Niente sarà più come prima è quella frase che al tempo della pandemia faceva coppia con coraggio ce la faremo, insensate entrambe visto che, Covid o non Covid, alla fine nulla sembra essere così mutato nell’esistenza umana tranne per chi non ce l’ha fatta.
Con lo scoppio della guerra ecco che tornano a fioccare le previsioni più apocalittiche sugli sconvolgimenti planetari prossimi venturi, sui quali non mettiamo becco per manifesta incompetenza nel ramo presagi. Ci limitiamo a osservare che mentre il mondo sarebbe sull’orlo della catastrofe nucleare le altre varie nefandezze fanno tranquillamente il loro corso, come prima e più di prima.
Per dirne una, l’ordine esecutivo della Corte di Londra per l’estradizione negli Usa di Julian Assange (dove rischia una condanna fino a 175 anni di carcere) a cui manca solo il consenso, quasi scontato, del governo britannico. Mentre rassicura la capacità di adattamento dei grandi consessi internazionali di cui la Federazione russa continua a fare parte malgrado numerosi altri membri paragonino il suo presidente ad Adolf Hitler.
Succede al G20, che è quell’organismo che nell’ottobre scorso, a Roma, non si accorse, o preferì non credere, che un suo autorevole socio di nome Vladimir aveva già pronti i piani per l’invasione dell’Ucraina.
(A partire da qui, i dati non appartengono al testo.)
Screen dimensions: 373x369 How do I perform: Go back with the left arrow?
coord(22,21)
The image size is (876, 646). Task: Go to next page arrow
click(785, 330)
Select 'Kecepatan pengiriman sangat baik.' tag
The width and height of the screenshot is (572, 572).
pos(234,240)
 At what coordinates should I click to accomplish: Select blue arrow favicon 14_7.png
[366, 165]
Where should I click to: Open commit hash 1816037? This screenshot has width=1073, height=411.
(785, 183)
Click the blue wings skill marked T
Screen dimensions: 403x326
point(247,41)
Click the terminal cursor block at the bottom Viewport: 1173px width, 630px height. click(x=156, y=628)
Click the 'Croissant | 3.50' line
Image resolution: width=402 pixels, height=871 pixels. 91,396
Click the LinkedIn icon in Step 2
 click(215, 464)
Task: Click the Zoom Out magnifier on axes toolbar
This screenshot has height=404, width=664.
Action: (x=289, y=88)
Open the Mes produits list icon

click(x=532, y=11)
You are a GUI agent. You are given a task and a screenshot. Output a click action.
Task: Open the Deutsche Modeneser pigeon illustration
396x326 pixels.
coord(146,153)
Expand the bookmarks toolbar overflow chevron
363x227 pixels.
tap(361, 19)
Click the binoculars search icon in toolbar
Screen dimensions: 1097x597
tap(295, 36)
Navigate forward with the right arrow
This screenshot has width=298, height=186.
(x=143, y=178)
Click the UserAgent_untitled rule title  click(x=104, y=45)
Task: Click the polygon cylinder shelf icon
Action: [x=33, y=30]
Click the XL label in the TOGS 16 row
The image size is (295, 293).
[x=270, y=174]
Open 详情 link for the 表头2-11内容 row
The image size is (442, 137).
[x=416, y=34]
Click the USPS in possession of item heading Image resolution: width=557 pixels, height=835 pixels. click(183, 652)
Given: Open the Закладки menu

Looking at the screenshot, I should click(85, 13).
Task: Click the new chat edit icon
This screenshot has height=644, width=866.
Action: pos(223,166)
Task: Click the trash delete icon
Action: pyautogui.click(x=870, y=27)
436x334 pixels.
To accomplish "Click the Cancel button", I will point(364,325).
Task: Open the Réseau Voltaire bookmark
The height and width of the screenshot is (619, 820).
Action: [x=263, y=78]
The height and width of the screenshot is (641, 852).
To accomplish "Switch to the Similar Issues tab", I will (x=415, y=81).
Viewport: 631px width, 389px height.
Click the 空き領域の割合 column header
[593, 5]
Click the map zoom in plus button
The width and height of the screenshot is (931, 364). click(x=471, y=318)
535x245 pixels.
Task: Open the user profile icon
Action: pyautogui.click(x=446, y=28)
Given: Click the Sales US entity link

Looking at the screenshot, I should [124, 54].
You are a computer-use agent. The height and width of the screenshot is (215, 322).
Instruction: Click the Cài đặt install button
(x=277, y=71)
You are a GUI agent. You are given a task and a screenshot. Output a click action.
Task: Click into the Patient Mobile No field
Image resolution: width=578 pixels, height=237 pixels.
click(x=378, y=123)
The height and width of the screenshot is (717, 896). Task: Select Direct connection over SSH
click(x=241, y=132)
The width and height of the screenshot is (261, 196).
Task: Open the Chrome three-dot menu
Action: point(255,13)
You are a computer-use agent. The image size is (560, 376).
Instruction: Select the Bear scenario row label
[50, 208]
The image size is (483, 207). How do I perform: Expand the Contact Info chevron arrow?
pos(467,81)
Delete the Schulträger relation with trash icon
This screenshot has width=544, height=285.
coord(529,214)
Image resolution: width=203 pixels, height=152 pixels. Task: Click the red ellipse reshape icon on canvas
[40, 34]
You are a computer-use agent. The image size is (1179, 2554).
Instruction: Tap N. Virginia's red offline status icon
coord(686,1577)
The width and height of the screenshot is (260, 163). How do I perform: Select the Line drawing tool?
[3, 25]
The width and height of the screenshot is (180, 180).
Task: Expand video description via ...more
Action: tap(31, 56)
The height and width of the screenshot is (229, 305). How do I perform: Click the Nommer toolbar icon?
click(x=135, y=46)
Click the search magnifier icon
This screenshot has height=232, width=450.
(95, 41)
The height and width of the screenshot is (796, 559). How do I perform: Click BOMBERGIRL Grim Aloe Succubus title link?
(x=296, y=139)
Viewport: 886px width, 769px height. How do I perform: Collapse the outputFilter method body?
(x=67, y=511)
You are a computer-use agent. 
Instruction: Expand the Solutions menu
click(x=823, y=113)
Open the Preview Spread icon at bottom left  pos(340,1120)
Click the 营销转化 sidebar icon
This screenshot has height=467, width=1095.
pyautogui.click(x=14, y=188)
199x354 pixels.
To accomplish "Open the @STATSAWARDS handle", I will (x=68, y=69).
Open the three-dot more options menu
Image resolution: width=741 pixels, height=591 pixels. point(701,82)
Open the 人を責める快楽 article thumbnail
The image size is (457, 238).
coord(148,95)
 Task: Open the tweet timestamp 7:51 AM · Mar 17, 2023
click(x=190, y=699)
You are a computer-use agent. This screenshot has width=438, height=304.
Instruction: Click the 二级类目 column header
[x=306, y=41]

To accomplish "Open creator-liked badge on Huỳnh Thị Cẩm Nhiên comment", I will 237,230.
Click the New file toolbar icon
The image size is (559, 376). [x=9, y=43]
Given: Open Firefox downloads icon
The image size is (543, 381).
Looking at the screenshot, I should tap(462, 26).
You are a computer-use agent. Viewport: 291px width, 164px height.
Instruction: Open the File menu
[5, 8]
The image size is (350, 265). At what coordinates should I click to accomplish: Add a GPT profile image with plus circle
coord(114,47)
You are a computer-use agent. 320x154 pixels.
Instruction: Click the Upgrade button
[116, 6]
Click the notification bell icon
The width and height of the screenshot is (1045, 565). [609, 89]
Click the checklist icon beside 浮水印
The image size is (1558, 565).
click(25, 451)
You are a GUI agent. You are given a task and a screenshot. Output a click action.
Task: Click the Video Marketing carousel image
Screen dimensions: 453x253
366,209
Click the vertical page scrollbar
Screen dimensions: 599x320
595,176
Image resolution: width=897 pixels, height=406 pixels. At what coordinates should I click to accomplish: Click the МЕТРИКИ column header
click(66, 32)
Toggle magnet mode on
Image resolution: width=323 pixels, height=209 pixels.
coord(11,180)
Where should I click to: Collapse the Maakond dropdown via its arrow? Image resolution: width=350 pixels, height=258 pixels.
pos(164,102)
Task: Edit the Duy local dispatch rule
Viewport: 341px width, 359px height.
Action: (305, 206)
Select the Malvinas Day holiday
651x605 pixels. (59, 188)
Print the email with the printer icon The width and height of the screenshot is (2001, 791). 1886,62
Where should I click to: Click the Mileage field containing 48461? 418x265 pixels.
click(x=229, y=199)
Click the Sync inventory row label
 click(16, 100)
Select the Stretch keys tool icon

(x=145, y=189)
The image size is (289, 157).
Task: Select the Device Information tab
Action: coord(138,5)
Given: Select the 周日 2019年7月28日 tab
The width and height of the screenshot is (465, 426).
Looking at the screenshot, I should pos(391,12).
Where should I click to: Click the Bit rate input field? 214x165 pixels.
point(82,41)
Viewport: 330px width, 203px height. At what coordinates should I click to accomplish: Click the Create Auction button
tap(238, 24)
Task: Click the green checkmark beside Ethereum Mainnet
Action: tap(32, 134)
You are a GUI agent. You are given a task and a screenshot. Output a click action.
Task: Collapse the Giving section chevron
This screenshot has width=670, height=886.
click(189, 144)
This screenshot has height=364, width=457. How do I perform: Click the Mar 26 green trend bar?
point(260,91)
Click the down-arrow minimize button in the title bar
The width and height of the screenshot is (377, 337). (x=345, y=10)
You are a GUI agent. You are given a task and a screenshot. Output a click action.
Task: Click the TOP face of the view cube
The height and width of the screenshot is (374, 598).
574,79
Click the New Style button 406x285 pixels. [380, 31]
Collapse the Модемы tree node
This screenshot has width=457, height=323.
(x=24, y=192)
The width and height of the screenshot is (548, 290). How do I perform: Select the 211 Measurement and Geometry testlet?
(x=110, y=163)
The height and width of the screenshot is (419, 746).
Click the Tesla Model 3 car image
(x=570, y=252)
Da ieri le prime 20 economie della Terra, in rappresentanza del 90% del prodotto lordo mondiale sono riunite a Washington con un problemuccio da risolvere: escludere Mosca, come vuole Joe Biden, o accettarne la presenza come chiede la Cina ma anche l’Indonesia che è presidente di turno. Un dilemma veramente cornuto perché “se i ministri occidentali che hanno messo la Russia sotto sanzioni boicottano il G20, di fatto rischiano di distruggere lo spazio più utile per il governo della globalizzazione” (Corriere della Sera). D’altra parte, come si può legittimare il criminale aggressore?
Secondo l’Associated Press la soluzione escogitata da Janet Yellen, segretaria al Tesoro americana, assomiglia a una specie di slalom: ci sarà per una sessione o due, ma non sempre. Quando si è collegato il ministro russo Siluanov ha infatti lasciato i lavori, come ha fatto il commissario Ue Gentiloni (il ministro Franco invece non si è mosso). Poi domani si vedrà. Si chiama salvare capra e cavoli, ma è nello stesso tempo un raggio di speranza per la sopravvivenza del nostro pianeta.
Infatti, direbbe Longanesi, che la terza guerra mondiale non scoppierà perché si conoscono tutti.